Şoniadi, İran'da mezhep çatışmalarının başlaması üzerine 1307 yılından itibaren orada toplayabildiği astronomi eserlerini Trabzon'a taşımaya başladı. Bu kitapların çoğu Şemseddin Buharî, Nasireddin Tusî, Hazinî, Şirvanî ve kendisinin de öğrencisi olduğu, Tebriz rasathanesi kurucusu Fahreddin Tebrizî gibi İranlı astronomlara aitti.
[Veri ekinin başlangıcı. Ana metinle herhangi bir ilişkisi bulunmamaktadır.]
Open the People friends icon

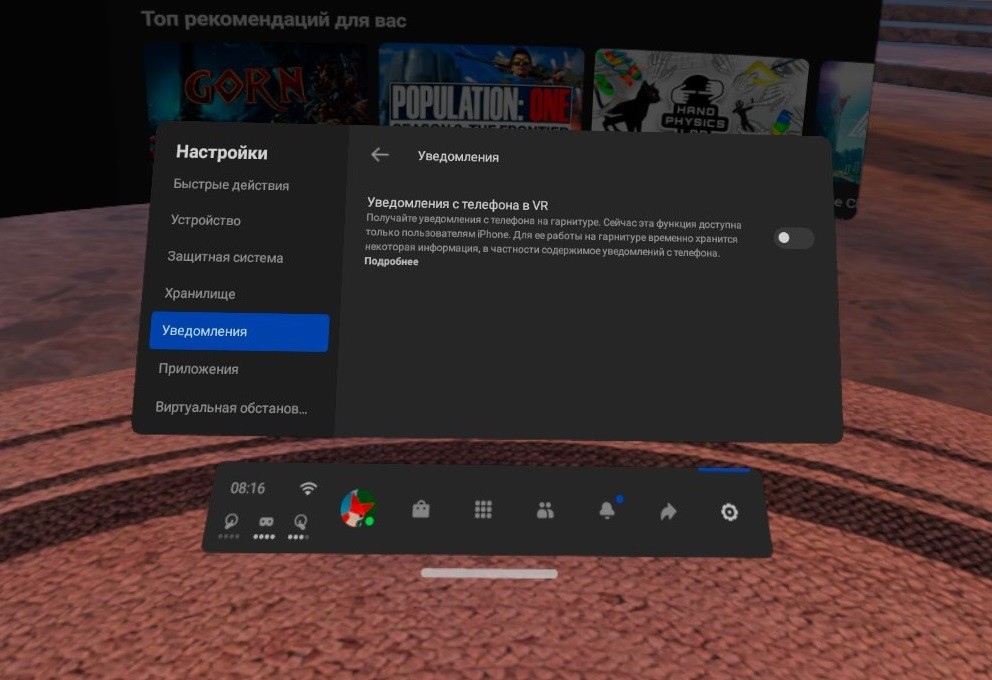pos(545,511)
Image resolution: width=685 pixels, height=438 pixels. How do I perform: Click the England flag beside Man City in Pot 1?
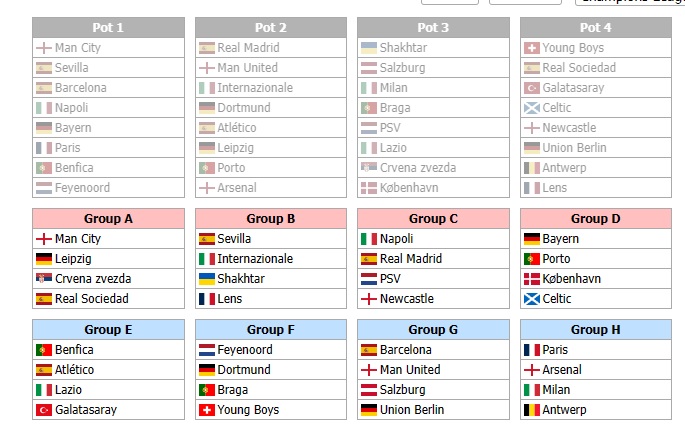(x=44, y=48)
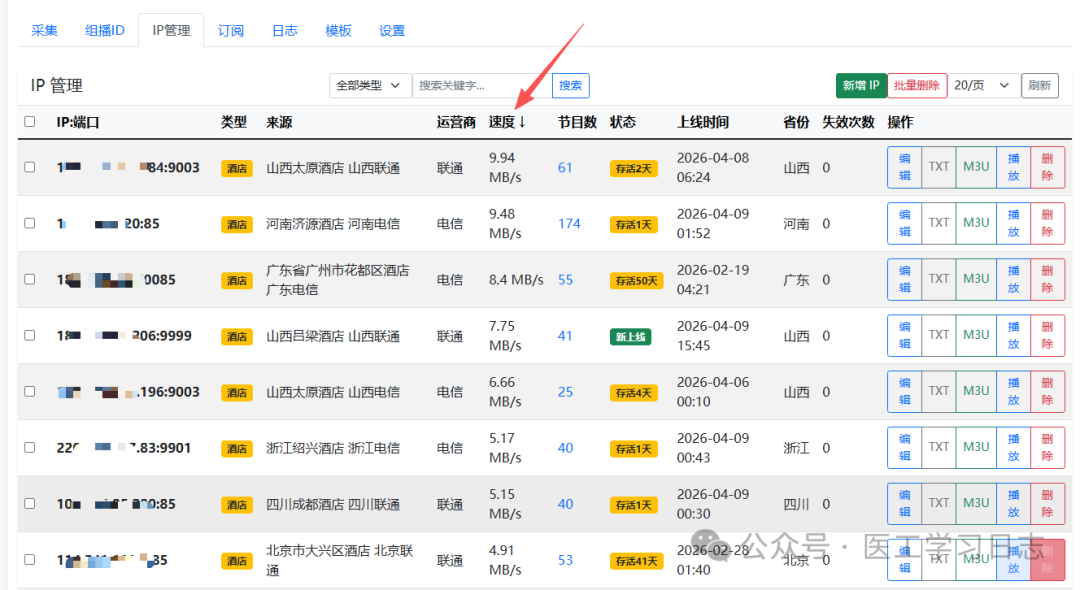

Oradaki en büyük destekçisi olan İlhanlı başvezir Reşidüddin'in de gücünü kaybetmeye başlaması ve hayatının tehlikeye girmesi üzerine, kendisine yapılan teklifi kabul ederek Trabzon'a yerleşmeye karar verdi.[1]
1310 yılından itibaren kalıcı olarak Trabzon'a yerleşen ve imparatorluğun hizmetine göre Şoniadi, orada öncelikle sonraki yıllarda birçok Batılı öğrencinin de öğrenim göreceği Trabzon Astronomi Akademisi'nin kurdu. Orada Farsça ve Arapça astronomi eserlerinin çevirileri yapmaya girişerek önemli bir kütüphane oluşturdu. Ardından, İran'da ihtisas yaptığı Marağa ve Tebriz şehirlerindeki çağdaş örnekleri model alarak Trabzon Rasathanesi'ni yeni baştan inşa etti. O eseri de sonraki ikiyüz yıl boyunca İran dışındaki en önemli rasathanelerden biri olarak varlığını sürdürdü. Çevirdiği astronomi eserleri, sonraki dönemlerde başta Nikola Kopernik olmak üzere bir çok Rönesans bilginine esin kaynağı oldu.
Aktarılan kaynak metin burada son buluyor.